◆ **SUPPLIED MATERIAL**

**********

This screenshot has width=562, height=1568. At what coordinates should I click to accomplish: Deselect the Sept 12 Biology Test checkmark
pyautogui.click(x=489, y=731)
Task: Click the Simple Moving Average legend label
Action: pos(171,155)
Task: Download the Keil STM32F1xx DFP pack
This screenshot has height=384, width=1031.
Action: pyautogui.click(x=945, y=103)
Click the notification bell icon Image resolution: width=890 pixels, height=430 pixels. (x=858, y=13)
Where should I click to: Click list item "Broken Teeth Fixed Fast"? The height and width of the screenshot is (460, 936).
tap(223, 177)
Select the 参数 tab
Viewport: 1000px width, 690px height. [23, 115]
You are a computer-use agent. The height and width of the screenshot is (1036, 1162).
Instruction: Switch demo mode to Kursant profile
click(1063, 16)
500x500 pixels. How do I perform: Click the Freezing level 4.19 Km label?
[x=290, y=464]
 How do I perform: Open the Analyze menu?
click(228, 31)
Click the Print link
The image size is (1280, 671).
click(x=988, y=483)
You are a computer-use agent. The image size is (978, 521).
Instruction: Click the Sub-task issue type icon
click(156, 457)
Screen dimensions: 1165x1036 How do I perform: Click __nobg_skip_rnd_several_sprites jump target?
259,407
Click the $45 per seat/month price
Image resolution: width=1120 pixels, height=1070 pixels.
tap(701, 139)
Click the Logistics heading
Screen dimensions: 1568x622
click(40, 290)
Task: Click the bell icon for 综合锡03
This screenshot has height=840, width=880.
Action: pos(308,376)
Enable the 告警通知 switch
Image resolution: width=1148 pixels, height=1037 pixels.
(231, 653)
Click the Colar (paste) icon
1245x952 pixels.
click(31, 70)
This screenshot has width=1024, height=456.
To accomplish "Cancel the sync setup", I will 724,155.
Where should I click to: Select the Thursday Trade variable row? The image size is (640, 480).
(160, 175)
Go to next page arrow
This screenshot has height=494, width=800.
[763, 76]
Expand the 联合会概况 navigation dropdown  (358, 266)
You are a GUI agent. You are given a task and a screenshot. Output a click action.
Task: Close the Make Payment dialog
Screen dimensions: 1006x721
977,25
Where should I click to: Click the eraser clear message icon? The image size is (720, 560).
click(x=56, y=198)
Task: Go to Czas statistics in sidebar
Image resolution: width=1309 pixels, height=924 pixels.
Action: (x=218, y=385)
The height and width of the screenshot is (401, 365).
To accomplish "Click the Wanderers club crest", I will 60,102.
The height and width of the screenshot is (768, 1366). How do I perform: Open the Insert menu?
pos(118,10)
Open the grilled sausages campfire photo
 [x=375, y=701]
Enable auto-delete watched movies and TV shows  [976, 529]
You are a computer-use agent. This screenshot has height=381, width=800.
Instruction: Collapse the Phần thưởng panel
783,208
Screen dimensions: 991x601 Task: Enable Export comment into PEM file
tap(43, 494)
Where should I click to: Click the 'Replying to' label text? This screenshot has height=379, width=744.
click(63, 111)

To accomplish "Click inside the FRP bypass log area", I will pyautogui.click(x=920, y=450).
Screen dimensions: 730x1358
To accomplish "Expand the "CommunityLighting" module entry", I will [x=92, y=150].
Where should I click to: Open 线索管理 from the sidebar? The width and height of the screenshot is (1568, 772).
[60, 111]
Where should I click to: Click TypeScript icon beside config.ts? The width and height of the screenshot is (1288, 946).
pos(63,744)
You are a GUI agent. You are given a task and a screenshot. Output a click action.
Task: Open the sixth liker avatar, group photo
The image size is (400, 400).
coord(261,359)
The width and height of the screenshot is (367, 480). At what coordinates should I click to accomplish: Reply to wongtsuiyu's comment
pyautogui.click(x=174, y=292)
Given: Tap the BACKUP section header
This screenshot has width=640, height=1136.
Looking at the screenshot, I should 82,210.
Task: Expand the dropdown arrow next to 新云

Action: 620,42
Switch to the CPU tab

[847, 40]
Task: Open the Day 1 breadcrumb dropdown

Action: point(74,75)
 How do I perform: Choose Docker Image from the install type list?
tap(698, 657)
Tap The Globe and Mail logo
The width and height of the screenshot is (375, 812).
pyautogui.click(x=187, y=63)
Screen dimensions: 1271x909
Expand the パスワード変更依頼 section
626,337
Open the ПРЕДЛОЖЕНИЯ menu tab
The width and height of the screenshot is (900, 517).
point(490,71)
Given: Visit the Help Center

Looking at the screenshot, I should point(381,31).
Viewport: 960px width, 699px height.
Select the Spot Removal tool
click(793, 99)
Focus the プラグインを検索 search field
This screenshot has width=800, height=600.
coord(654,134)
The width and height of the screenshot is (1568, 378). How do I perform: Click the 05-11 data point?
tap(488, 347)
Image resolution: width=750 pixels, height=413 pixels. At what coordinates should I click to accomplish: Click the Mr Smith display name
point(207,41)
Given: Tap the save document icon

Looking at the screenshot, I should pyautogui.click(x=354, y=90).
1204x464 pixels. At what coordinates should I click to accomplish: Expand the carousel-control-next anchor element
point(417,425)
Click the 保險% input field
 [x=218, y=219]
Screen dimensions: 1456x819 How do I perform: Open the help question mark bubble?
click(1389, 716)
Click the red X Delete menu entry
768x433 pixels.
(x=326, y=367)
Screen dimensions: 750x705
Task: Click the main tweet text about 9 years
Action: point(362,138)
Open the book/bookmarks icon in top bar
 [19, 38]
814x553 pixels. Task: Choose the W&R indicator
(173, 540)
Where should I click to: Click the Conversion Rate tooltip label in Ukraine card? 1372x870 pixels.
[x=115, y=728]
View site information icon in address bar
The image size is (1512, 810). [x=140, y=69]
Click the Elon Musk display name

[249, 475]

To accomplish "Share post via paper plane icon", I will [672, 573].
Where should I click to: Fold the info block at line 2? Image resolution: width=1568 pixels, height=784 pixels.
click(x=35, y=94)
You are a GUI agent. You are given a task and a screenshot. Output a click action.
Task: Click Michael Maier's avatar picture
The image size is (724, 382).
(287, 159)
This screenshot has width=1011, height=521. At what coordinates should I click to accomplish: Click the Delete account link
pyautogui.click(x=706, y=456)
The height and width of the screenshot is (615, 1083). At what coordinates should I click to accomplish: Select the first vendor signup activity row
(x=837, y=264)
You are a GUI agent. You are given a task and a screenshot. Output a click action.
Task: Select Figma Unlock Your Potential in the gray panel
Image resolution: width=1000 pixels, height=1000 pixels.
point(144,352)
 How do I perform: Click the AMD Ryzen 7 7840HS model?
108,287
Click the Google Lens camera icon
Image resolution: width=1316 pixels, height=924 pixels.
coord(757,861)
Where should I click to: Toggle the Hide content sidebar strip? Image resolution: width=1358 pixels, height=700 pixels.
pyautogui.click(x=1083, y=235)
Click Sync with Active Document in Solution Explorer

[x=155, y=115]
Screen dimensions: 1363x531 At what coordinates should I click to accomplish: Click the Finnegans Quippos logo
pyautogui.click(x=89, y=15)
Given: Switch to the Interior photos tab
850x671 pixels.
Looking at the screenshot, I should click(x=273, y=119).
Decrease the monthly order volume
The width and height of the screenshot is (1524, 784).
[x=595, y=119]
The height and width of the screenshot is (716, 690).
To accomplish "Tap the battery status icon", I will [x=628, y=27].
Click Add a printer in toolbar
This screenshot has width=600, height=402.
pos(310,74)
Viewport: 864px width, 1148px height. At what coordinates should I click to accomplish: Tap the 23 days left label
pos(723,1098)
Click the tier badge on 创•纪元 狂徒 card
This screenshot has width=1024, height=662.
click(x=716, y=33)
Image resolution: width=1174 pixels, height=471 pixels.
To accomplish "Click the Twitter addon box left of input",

**********

◆ **WHAT IS NEEDED**
However many lines the data holds, return each one exactly.

◆ **RESULT OF THE TASK**
This screenshot has width=562, height=1568. At what coordinates should I click to accomplish: Deselect the Sept 12 Biology Test checkmark
pyautogui.click(x=489, y=731)
Task: Click the Simple Moving Average legend label
Action: pos(171,155)
Task: Download the Keil STM32F1xx DFP pack
This screenshot has height=384, width=1031.
Action: pyautogui.click(x=945, y=103)
Click the notification bell icon Image resolution: width=890 pixels, height=430 pixels. (x=858, y=13)
Where should I click to: Click list item "Broken Teeth Fixed Fast"? The height and width of the screenshot is (460, 936).
tap(223, 177)
Select the 参数 tab
Viewport: 1000px width, 690px height. [23, 115]
You are a computer-use agent. The height and width of the screenshot is (1036, 1162).
Instruction: Switch demo mode to Kursant profile
click(1063, 16)
500x500 pixels. How do I perform: Click the Freezing level 4.19 Km label?
[x=290, y=464]
 How do I perform: Open the Analyze menu?
click(228, 31)
Click the Print link
The image size is (1280, 671).
click(x=988, y=483)
You are a computer-use agent. The image size is (978, 521).
Instruction: Click the Sub-task issue type icon
click(156, 457)
Screen dimensions: 1165x1036 How do I perform: Click __nobg_skip_rnd_several_sprites jump target?
259,407
Click the $45 per seat/month price
Image resolution: width=1120 pixels, height=1070 pixels.
tap(701, 139)
Click the Logistics heading
Screen dimensions: 1568x622
click(40, 290)
Task: Click the bell icon for 综合锡03
This screenshot has height=840, width=880.
Action: pos(308,376)
Enable the 告警通知 switch
Image resolution: width=1148 pixels, height=1037 pixels.
(231, 653)
Click the Colar (paste) icon
1245x952 pixels.
click(31, 70)
This screenshot has width=1024, height=456.
To accomplish "Cancel the sync setup", I will 724,155.
Where should I click to: Select the Thursday Trade variable row? The image size is (640, 480).
(160, 175)
Go to next page arrow
This screenshot has height=494, width=800.
[763, 76]
Expand the 联合会概况 navigation dropdown  (358, 266)
You are a GUI agent. You are given a task and a screenshot. Output a click action.
Task: Close the Make Payment dialog
Screen dimensions: 1006x721
977,25
Where should I click to: Click the eraser clear message icon? The image size is (720, 560).
click(x=56, y=198)
Task: Go to Czas statistics in sidebar
Image resolution: width=1309 pixels, height=924 pixels.
Action: (x=218, y=385)
The height and width of the screenshot is (401, 365).
To accomplish "Click the Wanderers club crest", I will 60,102.
The height and width of the screenshot is (768, 1366). How do I perform: Open the Insert menu?
pos(118,10)
Open the grilled sausages campfire photo
 [x=375, y=701]
Enable auto-delete watched movies and TV shows  [976, 529]
You are a computer-use agent. This screenshot has height=381, width=800.
Instruction: Collapse the Phần thưởng panel
783,208
Screen dimensions: 991x601 Task: Enable Export comment into PEM file
tap(43, 494)
Where should I click to: Click the 'Replying to' label text? This screenshot has height=379, width=744.
click(63, 111)

To accomplish "Click inside the FRP bypass log area", I will pyautogui.click(x=920, y=450).
Screen dimensions: 730x1358
To accomplish "Expand the "CommunityLighting" module entry", I will [x=92, y=150].
Where should I click to: Open 线索管理 from the sidebar? The width and height of the screenshot is (1568, 772).
[60, 111]
Where should I click to: Click TypeScript icon beside config.ts? The width and height of the screenshot is (1288, 946).
pos(63,744)
You are a GUI agent. You are given a task and a screenshot. Output a click action.
Task: Open the sixth liker avatar, group photo
The image size is (400, 400).
coord(261,359)
The width and height of the screenshot is (367, 480). At what coordinates should I click to accomplish: Reply to wongtsuiyu's comment
pyautogui.click(x=174, y=292)
Given: Tap the BACKUP section header
This screenshot has width=640, height=1136.
Looking at the screenshot, I should 82,210.
Task: Expand the dropdown arrow next to 新云

Action: 620,42
Switch to the CPU tab

[847, 40]
Task: Open the Day 1 breadcrumb dropdown

Action: point(74,75)
 How do I perform: Choose Docker Image from the install type list?
tap(698, 657)
Tap The Globe and Mail logo
The width and height of the screenshot is (375, 812).
pyautogui.click(x=187, y=63)
Screen dimensions: 1271x909
Expand the パスワード変更依頼 section
626,337
Open the ПРЕДЛОЖЕНИЯ menu tab
The width and height of the screenshot is (900, 517).
point(490,71)
Given: Visit the Help Center

Looking at the screenshot, I should point(381,31).
Viewport: 960px width, 699px height.
Select the Spot Removal tool
click(793, 99)
Focus the プラグインを検索 search field
This screenshot has width=800, height=600.
coord(654,134)
The width and height of the screenshot is (1568, 378). How do I perform: Click the 05-11 data point?
tap(488, 347)
Image resolution: width=750 pixels, height=413 pixels. At what coordinates should I click to accomplish: Click the Mr Smith display name
point(207,41)
Given: Tap the save document icon

Looking at the screenshot, I should pyautogui.click(x=354, y=90).
1204x464 pixels. At what coordinates should I click to accomplish: Expand the carousel-control-next anchor element
point(417,425)
Click the 保險% input field
 [x=218, y=219]
Screen dimensions: 1456x819 How do I perform: Open the help question mark bubble?
click(1389, 716)
Click the red X Delete menu entry
768x433 pixels.
(x=326, y=367)
Screen dimensions: 750x705
Task: Click the main tweet text about 9 years
Action: point(362,138)
Open the book/bookmarks icon in top bar
 [19, 38]
814x553 pixels. Task: Choose the W&R indicator
(173, 540)
Where should I click to: Click the Conversion Rate tooltip label in Ukraine card? 1372x870 pixels.
[x=115, y=728]
View site information icon in address bar
The image size is (1512, 810). [x=140, y=69]
Click the Elon Musk display name

[249, 475]

To accomplish "Share post via paper plane icon", I will [672, 573].
Where should I click to: Fold the info block at line 2? Image resolution: width=1568 pixels, height=784 pixels.
click(x=35, y=94)
You are a GUI agent. You are given a task and a screenshot. Output a click action.
Task: Click Michael Maier's avatar picture
The image size is (724, 382).
(287, 159)
This screenshot has width=1011, height=521. At what coordinates should I click to accomplish: Click the Delete account link
pyautogui.click(x=706, y=456)
The height and width of the screenshot is (615, 1083). At what coordinates should I click to accomplish: Select the first vendor signup activity row
(x=837, y=264)
You are a GUI agent. You are given a task and a screenshot. Output a click action.
Task: Select Figma Unlock Your Potential in the gray panel
Image resolution: width=1000 pixels, height=1000 pixels.
point(144,352)
 How do I perform: Click the AMD Ryzen 7 7840HS model?
108,287
Click the Google Lens camera icon
Image resolution: width=1316 pixels, height=924 pixels.
coord(757,861)
Where should I click to: Toggle the Hide content sidebar strip? Image resolution: width=1358 pixels, height=700 pixels.
pyautogui.click(x=1083, y=235)
Click Sync with Active Document in Solution Explorer

[x=155, y=115]
Screen dimensions: 1363x531 At what coordinates should I click to accomplish: Click the Finnegans Quippos logo
pyautogui.click(x=89, y=15)
Given: Switch to the Interior photos tab
850x671 pixels.
Looking at the screenshot, I should click(x=273, y=119).
Decrease the monthly order volume
The width and height of the screenshot is (1524, 784).
[x=595, y=119]
The height and width of the screenshot is (716, 690).
To accomplish "Tap the battery status icon", I will [x=628, y=27].
Click Add a printer in toolbar
This screenshot has width=600, height=402.
pos(310,74)
Viewport: 864px width, 1148px height. At what coordinates should I click to accomplish: Tap the 23 days left label
pos(723,1098)
Click the tier badge on 创•纪元 狂徒 card
This screenshot has width=1024, height=662.
click(x=716, y=33)
Image resolution: width=1174 pixels, height=471 pixels.
To accomplish "Click the Twitter addon box left of input",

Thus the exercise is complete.